We found out about a month and a half ago that dad might possibly have prostate cancer that has already metastasized to his bones. I've posted about it on THe LoNG aND WiNDiNG RoaD. When Dr. Duros (dad's doctor) first told me what he suspected he asked how I would want to proceed, and I told him we would let it run it's course and just do what we could to keep dad comfortable. Dr. Duris told me I had a tough decision...If it were me that had cancer, we would definitely want to treat it; And if it were someone very old and in poor health, we would probably choose not to treat it. But with dad it was a hard call, because he is actually in very good health...except for the dementia. He aslo said that prostate cancer progresses very slowly and who knows what the future holds, it could be that dad falls and breaks a hip or gets pneumonia or some other ailment and that is what ends up taking him.
For the first few days after that visit, I had a really hard time concentrating on anything. I would be working...or should I say trying to work...but just couldn't keep another thought in my head. All I could think about was whether I was making the right choice for dad. I am the one he depends on and what if I chose wrong?!
I was seeing this as a blessing that dad would not have to continue suffering through losing his mind. Except for the dementia, dad is very healthy and most of his siblings lived well into their 90's, so dad could potentially live another ten years. It just breaks my heart when he'll be in the middle of saying something and lose his train of thought and say, "I feel like a penny waiting for change." I saw this as a possible tender mercy.

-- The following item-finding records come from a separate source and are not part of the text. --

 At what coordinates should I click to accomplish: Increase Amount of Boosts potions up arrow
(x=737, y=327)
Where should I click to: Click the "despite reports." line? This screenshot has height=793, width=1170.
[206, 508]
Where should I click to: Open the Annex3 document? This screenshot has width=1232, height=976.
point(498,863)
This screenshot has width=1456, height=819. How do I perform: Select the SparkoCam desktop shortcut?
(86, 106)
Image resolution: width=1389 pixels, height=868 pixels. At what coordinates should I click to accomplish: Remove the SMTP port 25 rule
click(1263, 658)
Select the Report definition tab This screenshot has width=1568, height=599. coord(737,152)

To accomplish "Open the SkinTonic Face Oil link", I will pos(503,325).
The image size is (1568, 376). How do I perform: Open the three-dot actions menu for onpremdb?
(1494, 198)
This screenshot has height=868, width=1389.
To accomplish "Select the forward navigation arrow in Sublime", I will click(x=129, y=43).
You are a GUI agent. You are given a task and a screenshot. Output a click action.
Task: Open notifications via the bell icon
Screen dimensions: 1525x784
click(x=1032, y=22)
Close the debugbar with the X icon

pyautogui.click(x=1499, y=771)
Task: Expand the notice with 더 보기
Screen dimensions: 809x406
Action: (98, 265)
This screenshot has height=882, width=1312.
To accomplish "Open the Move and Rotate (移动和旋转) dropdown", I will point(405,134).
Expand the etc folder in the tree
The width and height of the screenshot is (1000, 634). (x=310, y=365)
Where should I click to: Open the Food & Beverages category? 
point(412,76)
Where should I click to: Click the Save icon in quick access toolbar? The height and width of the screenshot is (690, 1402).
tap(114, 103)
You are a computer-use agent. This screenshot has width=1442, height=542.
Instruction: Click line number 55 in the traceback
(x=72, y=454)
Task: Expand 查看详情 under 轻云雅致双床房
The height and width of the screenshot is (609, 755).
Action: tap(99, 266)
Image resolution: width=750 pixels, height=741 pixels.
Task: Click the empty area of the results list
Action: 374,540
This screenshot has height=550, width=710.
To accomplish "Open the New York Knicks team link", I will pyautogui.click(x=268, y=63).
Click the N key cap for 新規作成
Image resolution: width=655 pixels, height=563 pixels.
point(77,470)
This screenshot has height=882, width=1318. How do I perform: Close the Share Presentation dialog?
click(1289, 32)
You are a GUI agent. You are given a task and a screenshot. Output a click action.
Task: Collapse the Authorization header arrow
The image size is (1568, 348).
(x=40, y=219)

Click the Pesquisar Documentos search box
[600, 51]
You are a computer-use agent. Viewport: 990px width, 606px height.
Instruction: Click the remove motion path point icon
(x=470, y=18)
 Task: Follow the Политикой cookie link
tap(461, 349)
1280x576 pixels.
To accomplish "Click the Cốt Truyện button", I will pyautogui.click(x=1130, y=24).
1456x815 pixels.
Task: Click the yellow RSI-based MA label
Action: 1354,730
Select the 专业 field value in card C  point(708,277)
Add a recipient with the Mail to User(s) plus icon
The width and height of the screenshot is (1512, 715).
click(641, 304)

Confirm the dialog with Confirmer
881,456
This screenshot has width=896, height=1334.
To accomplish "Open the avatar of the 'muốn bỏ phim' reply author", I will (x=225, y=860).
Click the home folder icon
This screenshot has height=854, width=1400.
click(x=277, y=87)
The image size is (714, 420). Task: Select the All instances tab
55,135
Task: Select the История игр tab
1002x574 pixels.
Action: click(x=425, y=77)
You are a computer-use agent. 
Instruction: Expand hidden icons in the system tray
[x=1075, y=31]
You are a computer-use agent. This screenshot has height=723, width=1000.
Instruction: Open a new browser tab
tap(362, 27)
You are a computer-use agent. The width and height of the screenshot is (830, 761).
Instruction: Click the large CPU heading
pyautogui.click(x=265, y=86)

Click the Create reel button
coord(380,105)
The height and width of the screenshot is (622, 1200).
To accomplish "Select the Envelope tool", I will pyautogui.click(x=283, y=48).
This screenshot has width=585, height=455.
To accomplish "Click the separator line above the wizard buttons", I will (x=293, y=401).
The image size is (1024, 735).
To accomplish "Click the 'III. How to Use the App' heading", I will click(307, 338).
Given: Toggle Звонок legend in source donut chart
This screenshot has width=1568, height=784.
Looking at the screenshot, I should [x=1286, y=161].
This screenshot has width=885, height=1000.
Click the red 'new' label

Dad had a biopsy yesterday. The doctor showed me how enlarged dad's prostate is and how it is crowding in on his bladder. He took some pictures and measurements and then took six samples from different areas of the prostate. As he was finishing getting the samples, Dr. Crowley said that from what he was seeing he was pretty sure this was not cancer. To which dad replied, "Good, I'm not done, I need more time." We won't know for sure until we get the results in a week.
Hearing dad say he needs more time got me thinking. How can we know when we are making good choices. Am I just being selfish, because I don't want to watch dad suffer, but saying that it's so that dad doesn't have to suffer through this awful decease.